Using the report extract on national parks and state governments, explain in one to three sentences why NPAC wanted national parks made a matter of national environmental significance under the EPBC Act.

◆ Source extract:
--- START ---

7.23      Concerns were also raised about recent state government proposals to introduce livestock grazing to national parks.[32] For example, several submissions mentioned the proposal by the Victorian government to reintroduce cattle to the Alpine National Park in Victoria, which was determined to be unacceptable under the EPBC Act and did not proceed.[33] Several submissions suggested that this demonstrated the need for Commonwealth oversight in terms of approvals powers under the EPBC Act.[34] NPAC suggested that national parks should be made a matter of national environmental significance under the EPBC Act 'because of their importance to the overall conservation of biodiversity'.[35]

7.24      Finally, the committee heard concerns that recreational demands for national parks are being given priority over nature conservation, resulting in a diminished level of protection for threatened species and ecological communities. It was suggested, for example, that recreational uses such as horse riding, mountain biking and 4WDs intensify threats to threatened plant species and ecological communities.[36]

7.25      For example, the Clarence Valley Conservation Coalition expressed its view:

The National Parks estate plays a critical role in providing sanctuary for threatened species. Yet this estate in NSW is increasingly threatened by the demands of interest groups seeking approval for inappropriate activities in these reserves – activities which are inimical to the core function of biodiversity conservation.[37]

7.26      Similarly, the Hunter Bird Observers Club suggested that national parks are 'often managed to meet the requirements of recreational stakeholders whose activities are detrimental to threatened species and their habitat'. The Club gave the example of Stockton Beach, north of Newcastle, where they said that the breeding failure of Australian Pied Oystercatchers is due to vehicular traffic along the beach.[38]

Other issues

7.27      Other issues raised relating to the role of state governments included:

7.28      These are discussed further below.

Vegetation clearing legislation in state and territories

7.29      As outlined in Chapter 3, the committee received evidence that controls on land clearing introduced by state and territory governments in recent years seem to have made an impact in relation to habitat loss and fragmentation. For example, WWF-Australia argued that:

...the states have played an important role over the last decade in passing various vegetation protection laws. These have had a dramatic effect on reducing direct habitat destruction.[39]

7.30      Similarly the Queensland Minister for Environment and Heritage Protection submitted that the introduction of legislation to end broadscale clearing in Queensland 'was a major step forward for the protection of threatened species and communities'.[40]

7.31      However, several submissions expressed concerns about state vegetation clearing legislation, including recent or proposed reforms.[41] For example, Dr Adrian Manning noting that 'potential nest trees for the superb parrot are on a trajectory of decline', expressed concern that some of the proposed changes to state vegetation clearing legislation 'could have serious negative consequences' for the super parrot and other species dependant on hollow bearing trees.[42]

Forestry and the RFA exemption

7.32      The committee received numerous submissions expressing concern about forestry practices in state forests, and the RFA exemption in the EPBC Act.[43]

7.33      Under section 38 of the EPBC Act, forestry operations undertaken in accordance with an RFA are not subject to the environmental assessment and approval provisions in Part 3 of the EPBC Act.

--- END ---

◆ Recorded data:

--- START ---

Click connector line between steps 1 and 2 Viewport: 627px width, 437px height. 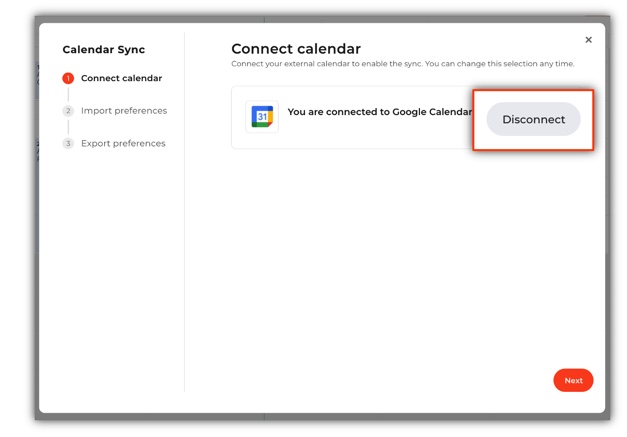pos(68,94)
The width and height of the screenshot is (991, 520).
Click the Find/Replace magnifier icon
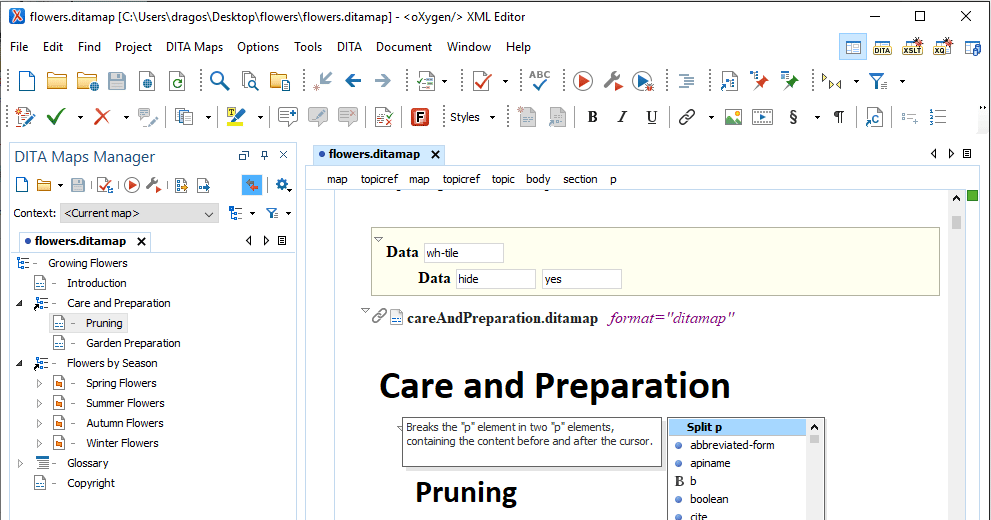coord(219,81)
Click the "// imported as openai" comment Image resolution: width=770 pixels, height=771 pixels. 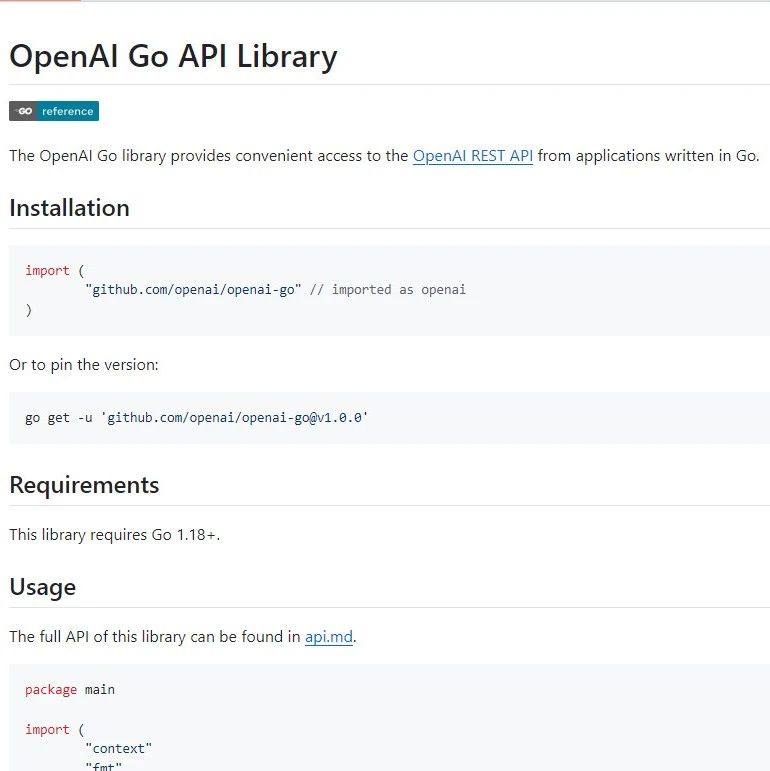(387, 290)
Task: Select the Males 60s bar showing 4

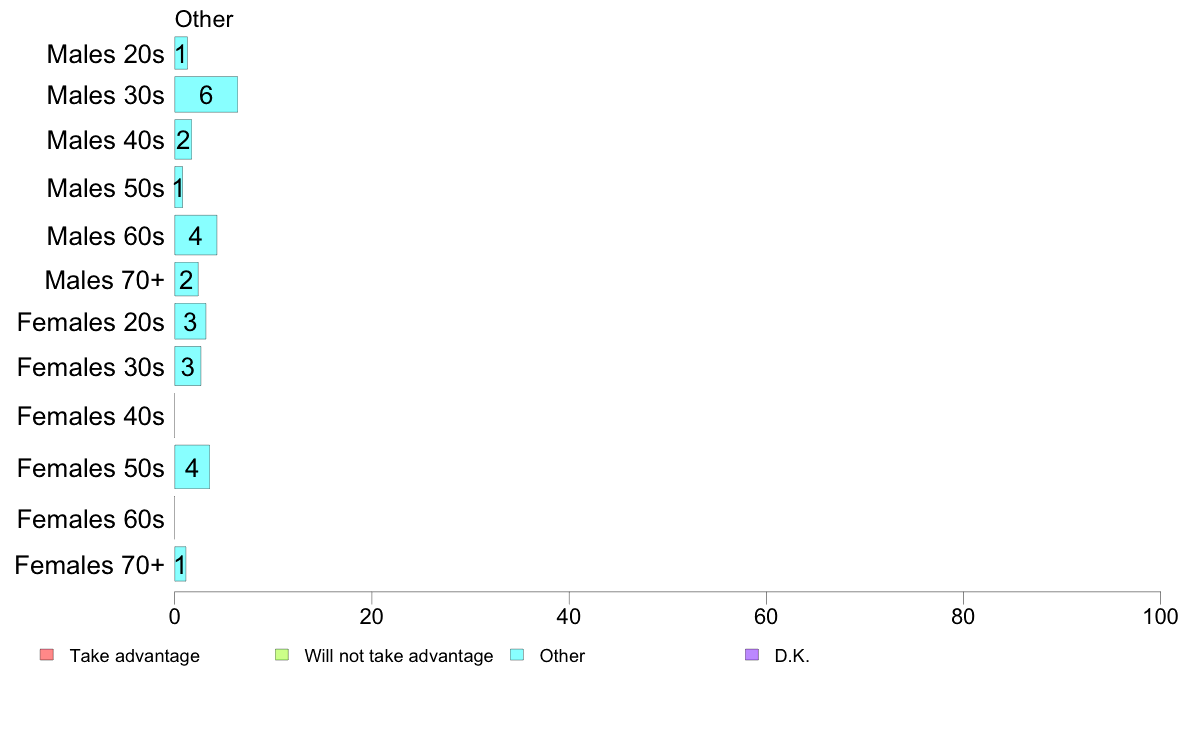Action: [195, 236]
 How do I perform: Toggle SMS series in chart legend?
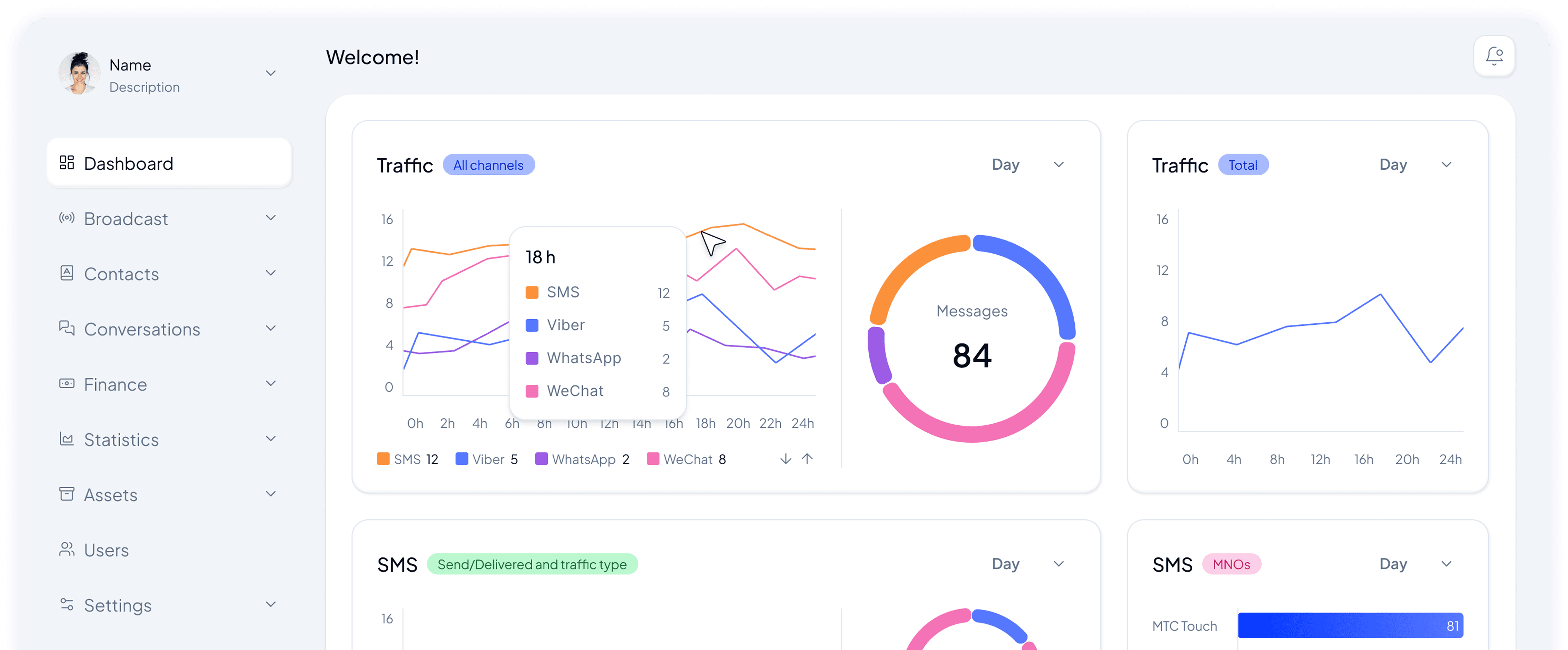coord(407,459)
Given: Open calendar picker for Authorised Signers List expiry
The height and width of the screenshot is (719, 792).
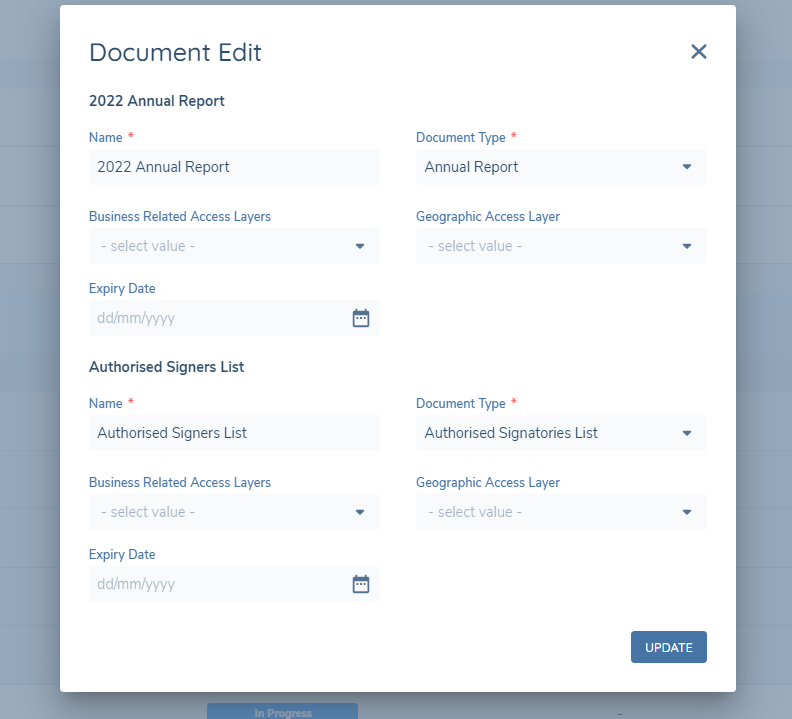Looking at the screenshot, I should (361, 584).
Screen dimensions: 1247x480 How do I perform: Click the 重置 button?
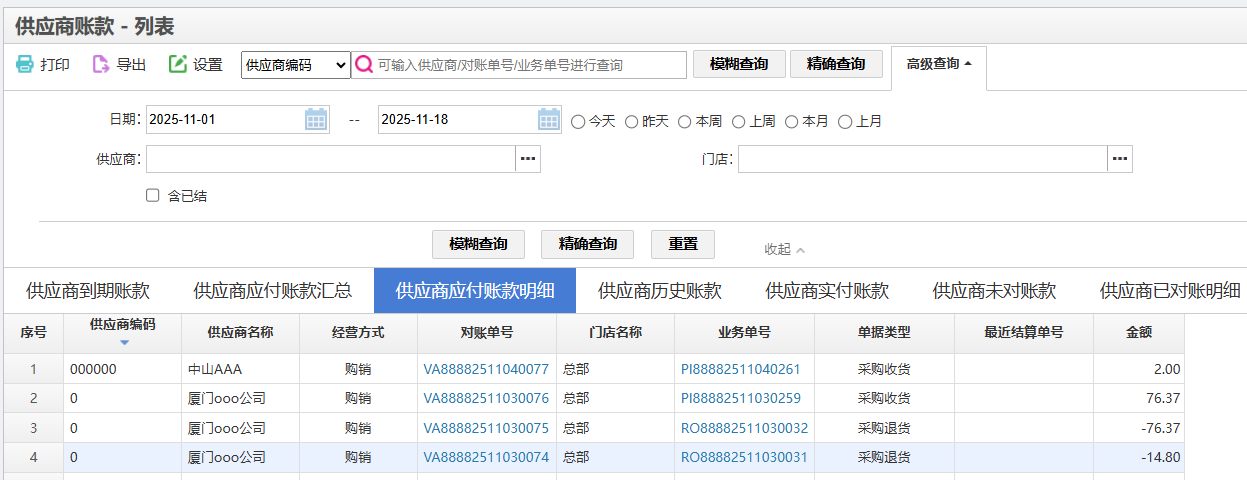(683, 244)
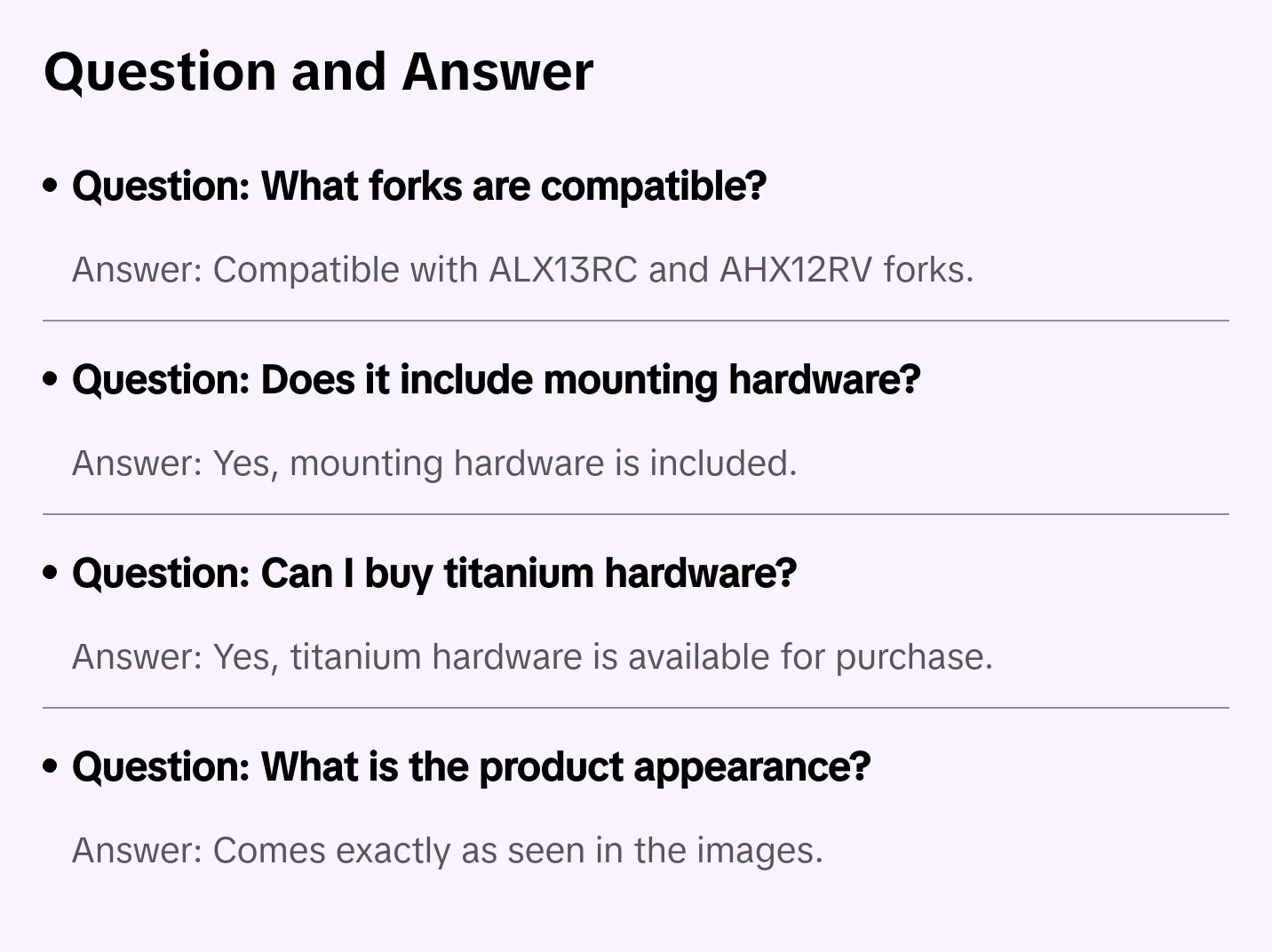1272x952 pixels.
Task: Click the bullet before the titanium question
Action: click(x=51, y=573)
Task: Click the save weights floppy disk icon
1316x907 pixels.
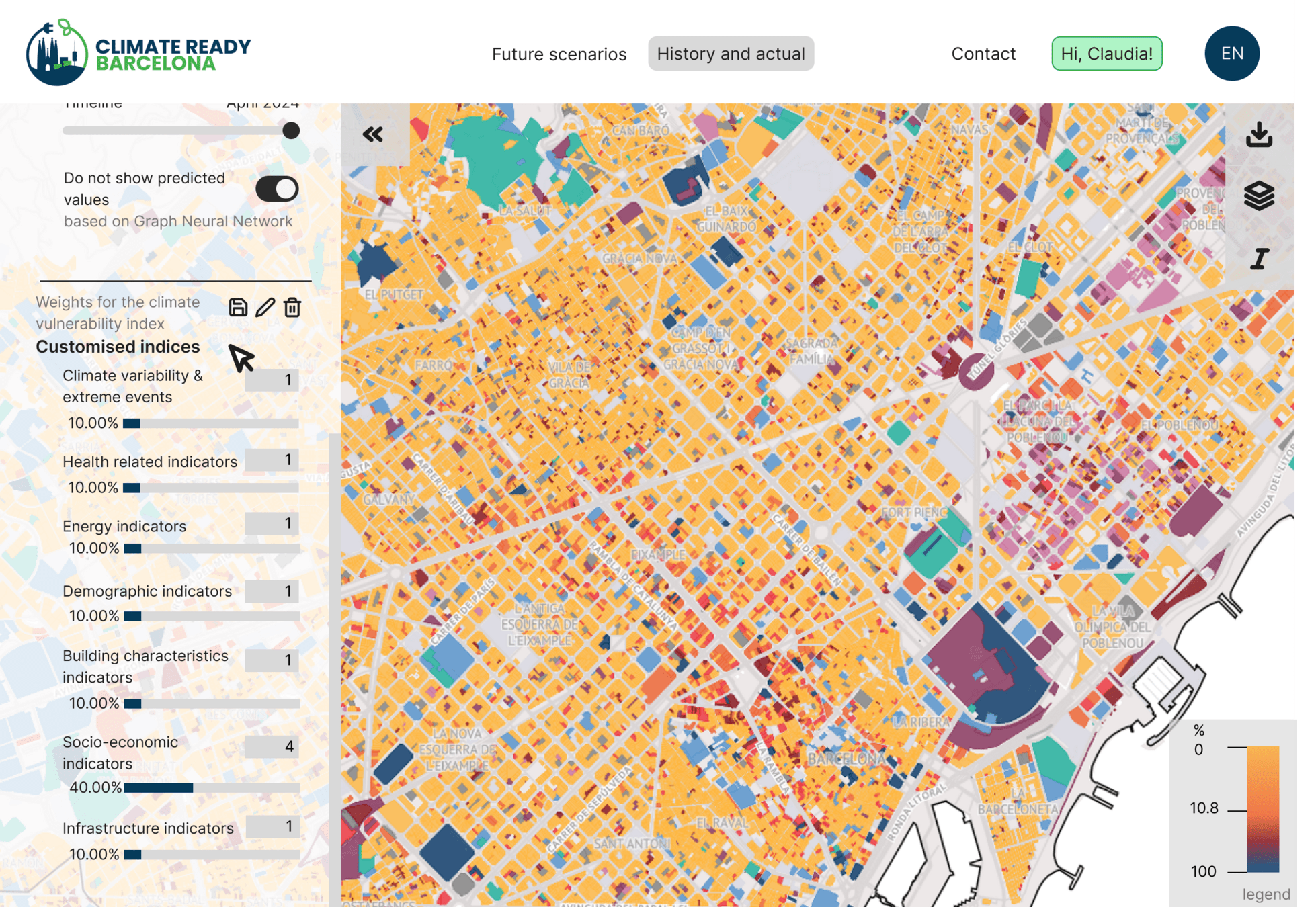Action: click(238, 308)
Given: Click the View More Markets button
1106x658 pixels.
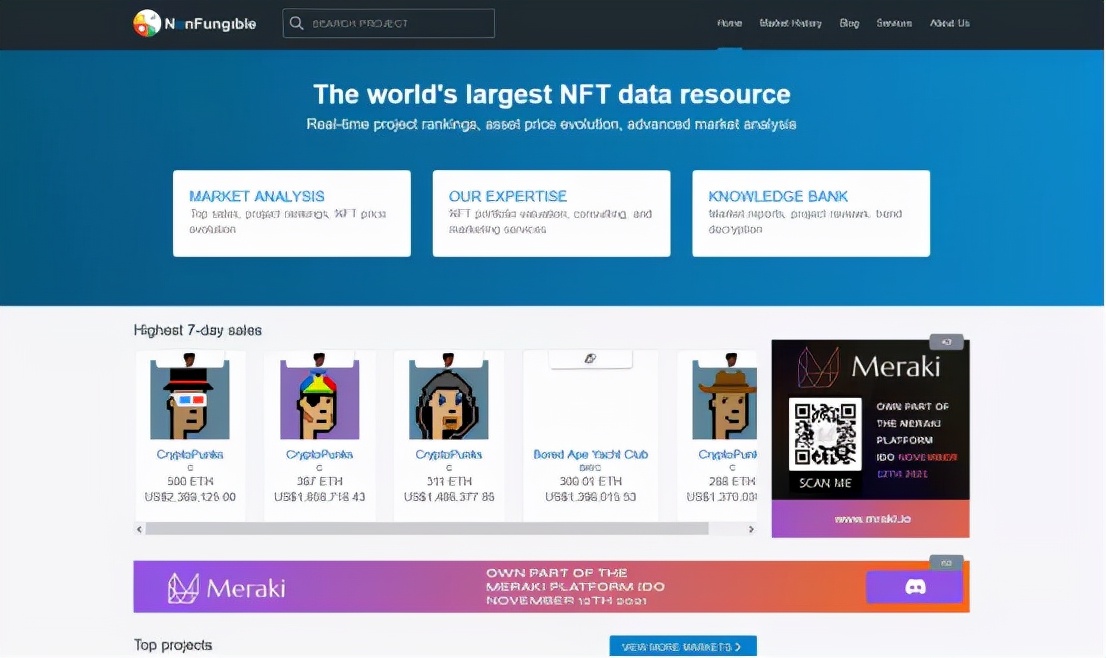Looking at the screenshot, I should pyautogui.click(x=682, y=647).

--- END ---

◆ Result for this exercise: NPAC made this suggestion because of national parks' importance to the overall conservation of biodiversity.